TEXT DES DOKUMENTS:
____

Notleidende Kredite
Was ist ein notleidender Kredit?
Der bankspezifische Ausdruck „notleidender Kredit“ (auch „fauler Kredit“ oder NPL – Non-Performing Loan) bezeichnet ein Darlehen, dessen Rückzahlung mit mehr als 90 Tagen im Verzug ist. Ende 2017 verzeichneten die 125 von der EZB beaufsichtigten Banken in der Eurozone 813 Milliarden Euro an gefährdeten Krediten. Dies entspricht einer Brutto-NPL-Quote von 4,0 Prozent. Notleidende Kredite gelten aktuell als größte Gefährdung einer stabilen Finanzwirtschaft innerhalb der Eurozone.
Ablauf einer Kreditkündigung
Zunächst einmal muss die Bank die erste und zweite Mahnung aussprechen. Diese beinhalten sowohl die
- Höhe der offenen Zahlungen
- Die Zahlungsfrist
- Die Konsequenzen bei Nichtzahlung
Führte auch die zweite Mahnung nicht zum Erfolg, erhält der Schuldner nun die dritte Mahnung. In dieser wird zum einen eine letzte Zahlungsfrist gesetzt. Zum anderen erfolgt die Information über die bevorstehende Kündigung des Kredits und die Verwertung der vorhandenen Sicherheiten. In der Regel geht die dritte Mahnung mit verschiedenen Konsequenzen einher:
- Kündigung des Dispokredites
- Rückgabe von Lastschriften
- Einzug von MaestroCard und Kreditkarte
Führen auch diese Maßnahmen noch nicht zum Ausgleich der offenen Raten, wird das Darlehen fällig gestellt. Anders ausgedrückt: Es wird gekündigt. Für die Kreditkündigung müssen gemäß Paragraf 498 BGB allerdings einige Voraussetzungen gegeben sein:
- Es müssen mindestens zwei aufeinanderfolgende Raten ganz oder teilweise nicht gezahlt worden sein.
- Bei einem Darlehen mit einer Laufzeit von bis zu drei Jahren muss der Zahlungsrückstand mindestens zehn Prozent der Darlehenssumme ausmachen.
- Für Darlehen mit einer längeren Laufzeit gilt ein Zahlungsrückstand von mindestens fünf Prozent.
Die Fristsetzung für die Begleichung der offenen Schuld muss mindestens zwei Wochen betragen. Die Mitteilung der Gesamtfälligstelllung des Darlehns (Kündigung) muss diese Fristsetzung auch beinhalten.
Darüber hinaus sind die Banken gehalten, ein wiederholtes Gesprächsangebot zu unterbreiten. Das Gespräch soll darauf abzielen, für den Kreditnehmer eine Lösung zu finden, die eine Kündigung des Darlehens verhindert, beispielsweise eine Laufzeitverlängerung zur Senkung der Raten.

____

GESTELLTE AUFGABE:
Führe den Text über notleidende Kredite im Anschluss an seinen letzten Satz weiter.

DATENTEIL:
____

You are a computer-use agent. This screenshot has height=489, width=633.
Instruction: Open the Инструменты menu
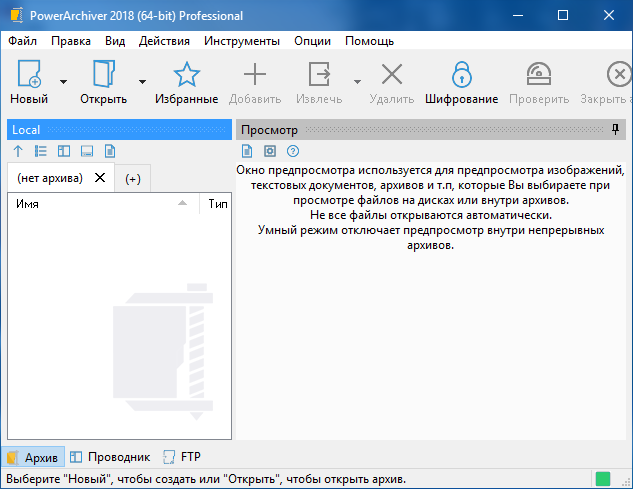click(241, 41)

____

DAS ERGEBNIS:
Die Restschuld
Wurde der Kredit fällig gestellt, fallen Kosten an. Diese belaufen sich nicht nur auf die Höhe der Restschuld und offener Zinszahlungen. Die Bank kann darüber hinaus auch noch Strafzinsen in Höhe von fünf Prozent über dem Basiszinssatz verlangen. Dabei handelt es sich um den Zinssatz, den die Europäische Zentralbank den Kreditinstituten für deren Refinanzierung in Rechnung stellt.
Abweichend kann auch ein Strafzins berechnet werden, der über oder unter fünf Prozent liegt. Dies ist dann der Fall, wenn die Bank einen höheren oder der Schuldner einen niedrigeren entstandenen Schaden nachweisen kann.
Übrigens: Bereits der Umstand, dass der Kredit fällig gestellt wurde, geht mit einer Meldung an die Schufa einher. Diese erfolgt nicht erst bei Vollstreckung.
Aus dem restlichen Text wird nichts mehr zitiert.